There’s no indication that Thomas Matthew Crooks, the would-be assassin who attempted to kill the former president on Saturday, was connected to the plot, the sources said.

The existence of the intelligence threat from a hostile foreign intelligence agency — and the enhanced security for Trump — raises new questions about the security lapses at the Saturday rally in Butler, Pennsylvania, and how a 20-year-old man managed to access a nearby rooftop to fire shots that injured the former president.

A US national security official said the Secret Service and Trump campaign were made aware of the threat before Saturday’s rally.
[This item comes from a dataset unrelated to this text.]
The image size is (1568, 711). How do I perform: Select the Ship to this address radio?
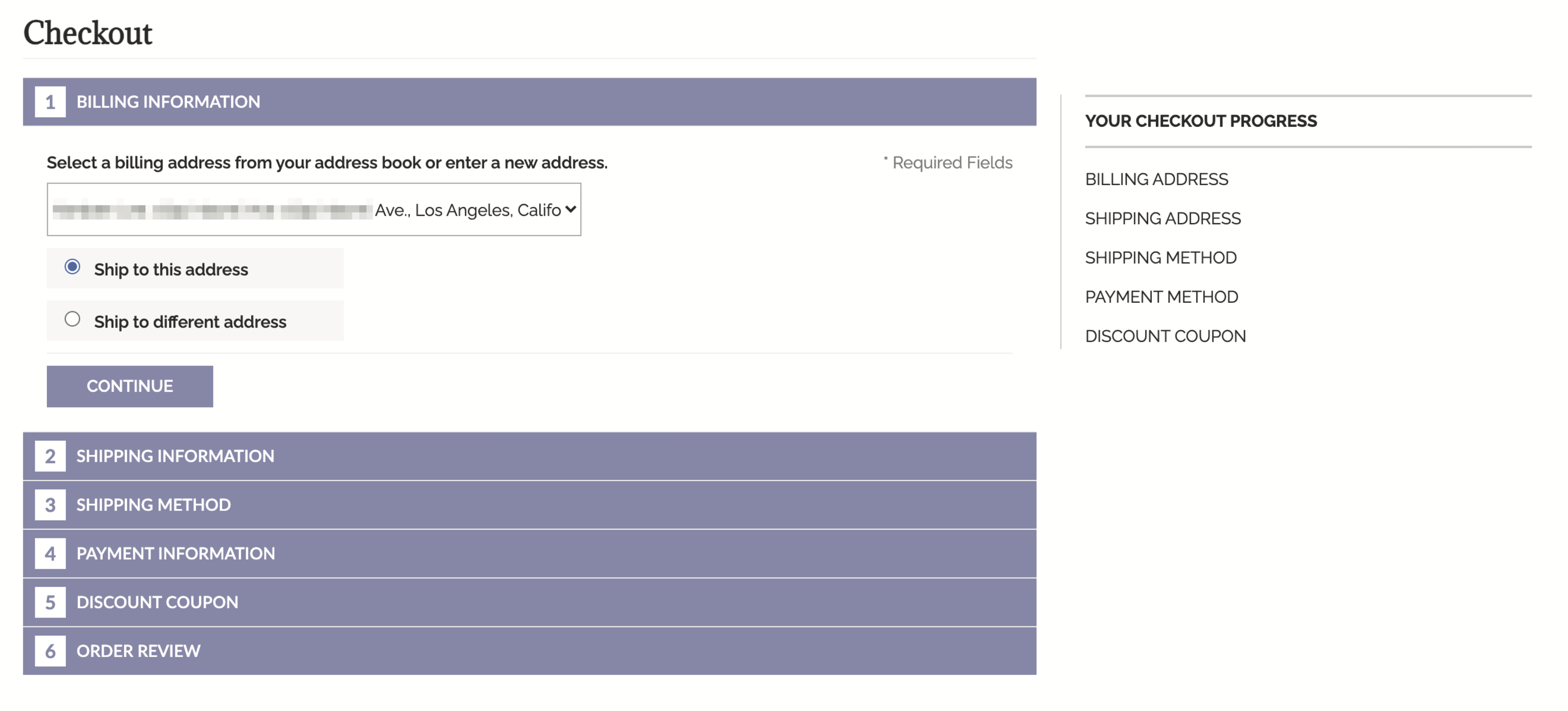(x=72, y=267)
The Trump campaign would not disclose whether it was made aware of the Iran threat.  “We do not comment on President Trump’s security detail. All questions should be directed to The United States Secret Service,” the campaign said in a statement.
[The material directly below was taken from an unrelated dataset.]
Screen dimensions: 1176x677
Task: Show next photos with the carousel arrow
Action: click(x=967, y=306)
The FBI, which is conducting the investigation into Saturday’s shooting, declined to comment.

NSC spokesperson Adrienne Watson said there’s no known link between shooter Thomas Matthew Crooks and anyone else at the moment.

The Permanent Mission of the Islamic Republic of Iran to the United Nations denied there is an Iranian plot to assassinate Trump.

“These accusations are unsubstantiated and malicious.  From the perspective of the Islamic Republic of Iran, Trump is a criminal who must be prosecuted and punished in a court of law for ordering the assassination of General Soleimani.  Iran has chosen the legal path to bring him to justice,” a spokesperson for the mission told CNN, referencing Qasem Soleimani, the commander of the Iranian military’s Islamic Revolutionary Guard Corps, who was killed by a US airstrike at Baghdad International Airport in January 2020.

CNN’s Fareed Zakaria pressed Iran’s acting Foreign Minister Ali Bagheri Kani on the alleged Iranian assassination plot, asking in an interview if the plot was in retaliation for Soleimani’s killing, which took place during the Trump administration.

“I told you explicitly that we would resort to legal and judicial procedures and frameworks at the domestic level and international level in order to bring the perpetrators and military advisers of General Soleimani’s assassination to justice,” Kani told Zakaria in an interview, according to CNN.  

Pressed further if that meant not using violent measures, Mr. Kani reportedly said, “We will only resort to Iranian and international legal and judicial procedures.”